■ TASK OBJECTIVE ■
Rewrite all of the lines below with every "Task" changed to "Goal" and all else unchanged. Leave out the pictures.

■ DATA SUPPLIED ■

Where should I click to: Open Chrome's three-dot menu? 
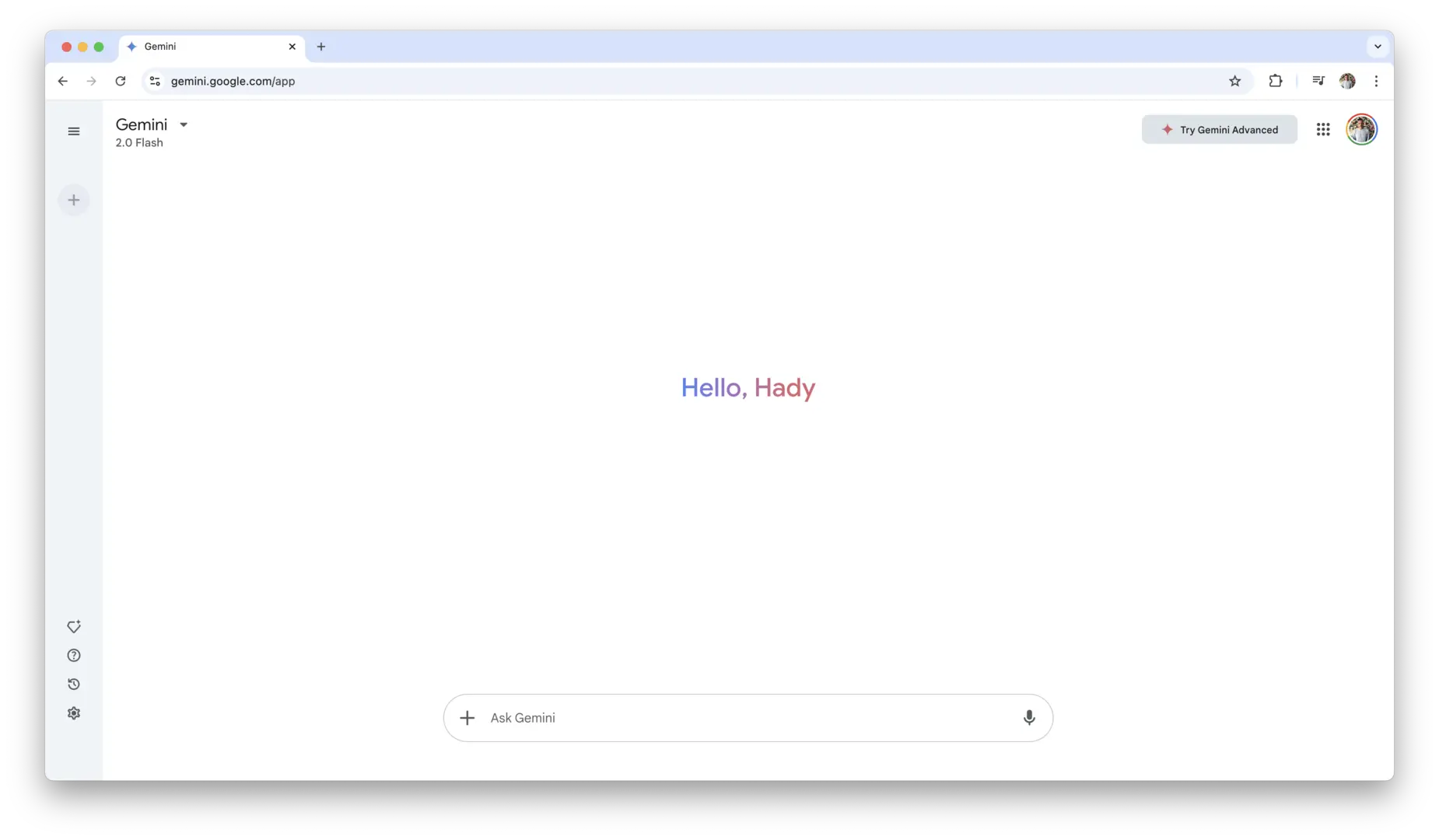click(x=1376, y=81)
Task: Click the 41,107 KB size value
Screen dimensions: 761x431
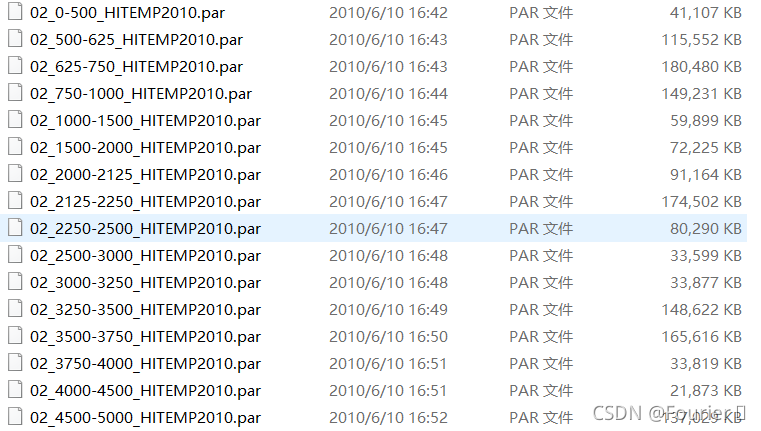Action: (x=706, y=13)
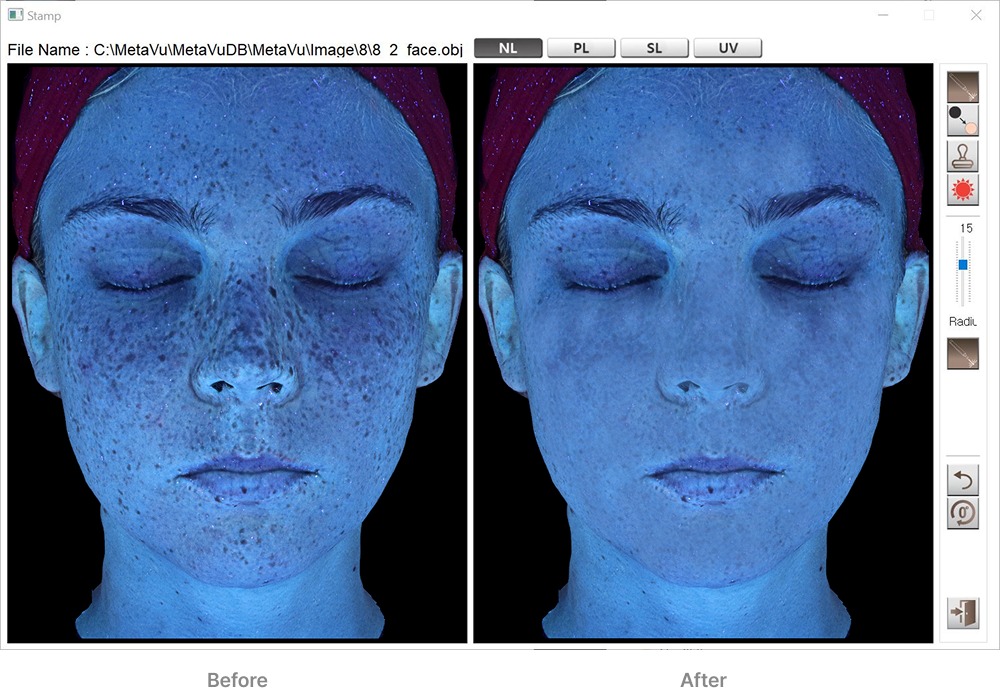Toggle the NL lighting mode

(x=507, y=47)
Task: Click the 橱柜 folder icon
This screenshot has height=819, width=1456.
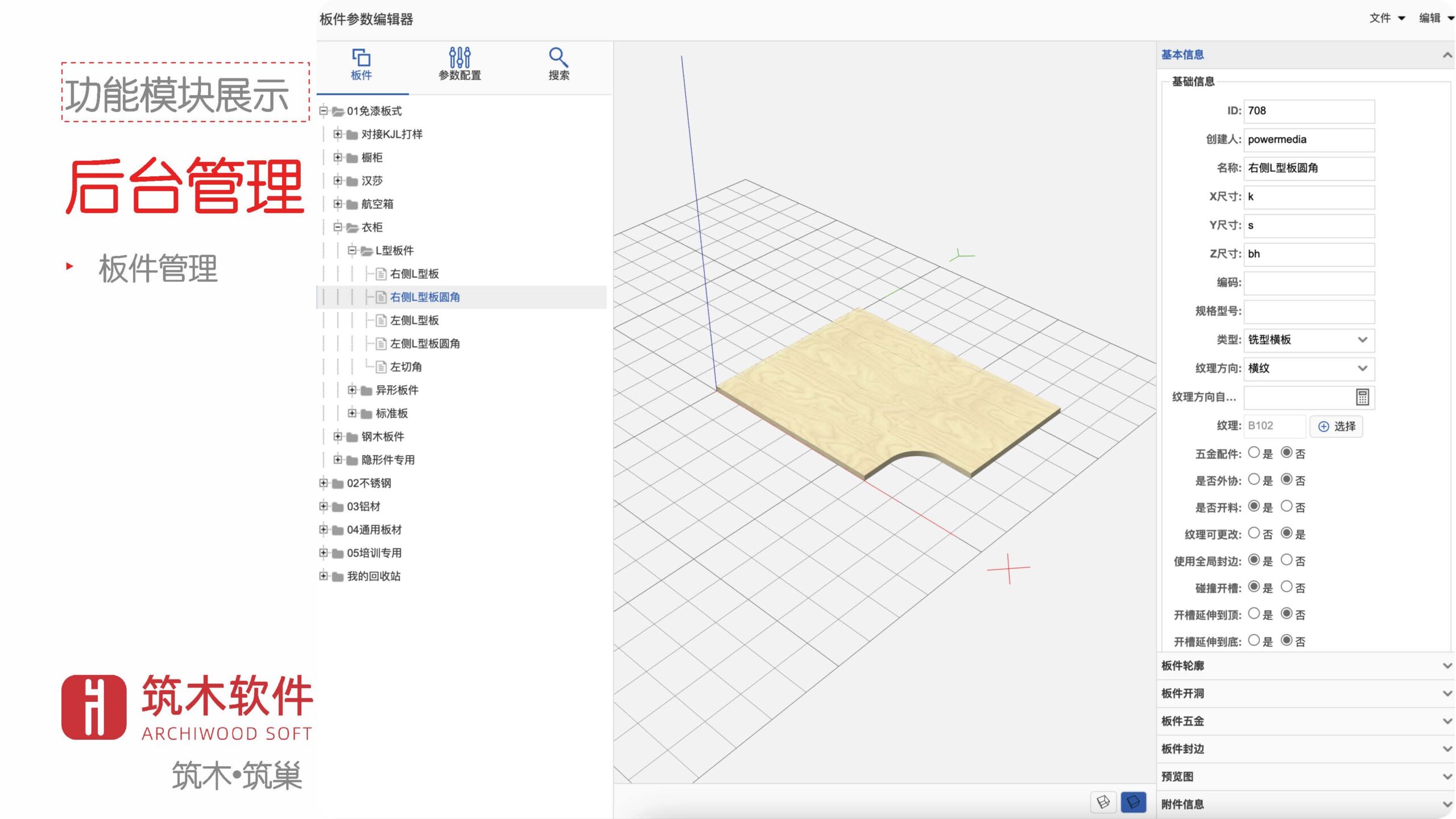Action: [352, 158]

■ ANSWER TO THIS TASK ■
Where should I click to: Open Chrome's three-dot menu? 
click(x=1376, y=81)
Goal: Click the 41,107 KB size value
Screen dimensions: 761x431
Action: (x=706, y=13)
Toggle the NL lighting mode

(x=507, y=47)
Goal: Click the 橱柜 folder icon
This screenshot has height=819, width=1456.
Action: [352, 158]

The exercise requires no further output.